Build a Voice AI Application With Twilio ConversationRelay and BentoML

January 08, 2025
Written by
Sherlock Xu
Contributor
Opinions expressed by Twilio contributors are their own

Building a voice AI application traditionally requires combining multiple components, including speech-to-text (STT), text-to-speech (TTS), real-time streaming, and large language models (LLMs). Managing these elements while maintaining low latency and delivering high-quality interactions can be a significant challenge.

In this tutorial, I’ll show you how to simplify this process by using Twilio ConversationRelay and BentoML. By the end of this tutorial, you will have a voice AI application that offers:

  • Real-time voice conversations accessible via a phone call to a Twilio number
  • Interruption handling, enabling users to redirect conversations
  • Streaming responses with minimal latency
  • Customizable serving logic with an open-source LLM deployed via BentoML
  • Production-ready deployment in the cloud that can scale with traffic

Prerequisites

Make sure you have the following:

  • A Twilio account with an available phone number. Sign up for free here.
  • A BentoCloud account for model deployment. Sign up for free here.
  • Python 3.11 or later installed on your machine
  • Git for cloning the project repository

Build the application

Let’s break the development process into manageable steps. I’ll start with the architecture, move on to the setup, and then explain how to handle real-time conversations.

Understand the architecture

ConversationRelay simplifies voice AI development by managing critical features like STT, TTS, real-time streaming, and interruption handling. It eliminates much of the complexity while providing scalability.
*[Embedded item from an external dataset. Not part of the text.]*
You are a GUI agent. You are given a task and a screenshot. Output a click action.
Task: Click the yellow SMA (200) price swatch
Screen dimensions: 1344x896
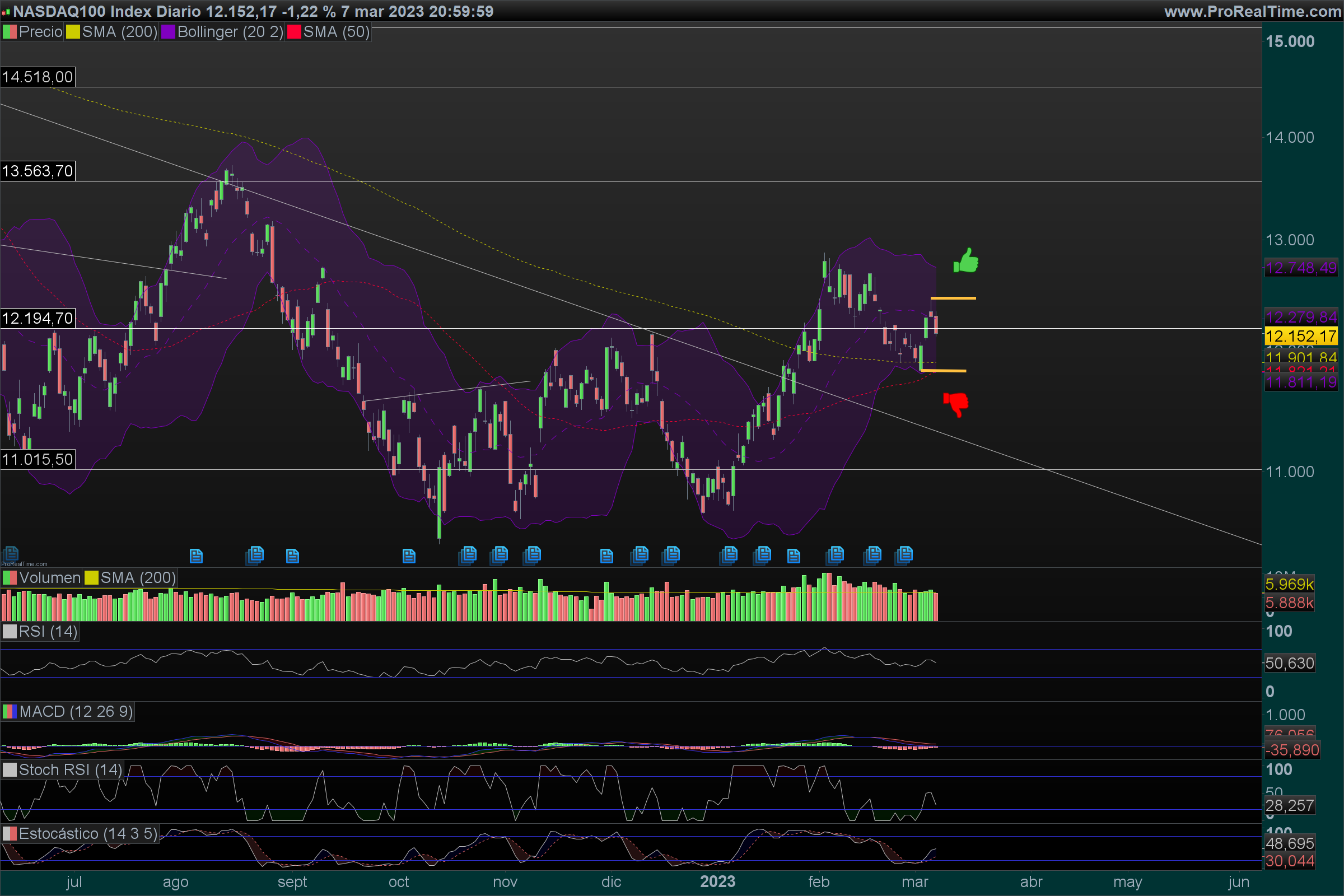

With ConversationRelay handling the voice interaction layer, the remaining challenge is implementing and deploying the AI application. This is where BentoML comes in - an open-source framework that simplifies model serving, application packaging, and production deployment.

When building the voice AI application, BentoML helps handle two crucial aspects in particular:

  • Automatically handle the hosting and deployment of a WebSocket server, providing seamless real-time communication between Twilio and the LLM. This saves developers from the complexity of setting up and maintaining WebSocket infrastructure themselves.
  • Allow developers to easily switch between different LLMs for testing or deploying updates in production. This can be done without requiring changes to the existing infrastructure, enabling rapid experimentation.

Here’s how ConversationRelay and BentoML work together in this project:

Project Architecture
The architecture of the voice AI application
The architecture of the voice AI application

Workflow:

  • A user calls the Twilio phone number configured for the application.
  • Twilio triggers the /chat/start_call endpoint, which generates TwiML instructions.
  • The TwiML response includes <ConversationRelay>, which tells Twilio to establish a WebSocket connection with the BentoML Service at /chat/ws.
  • Twilio converts user voice input to text and streams it to BentoML.
  • The BentoML Service passes the transcribed text to Llama 3.1 70B.
  • The model generates a response, streamed back to Twilio in real time via the BentoML Service.
  • Twilio performs TTS conversion on the response and plays the audio back to the user.

Set up the project

Clone the repository. It contains everything you need for this project.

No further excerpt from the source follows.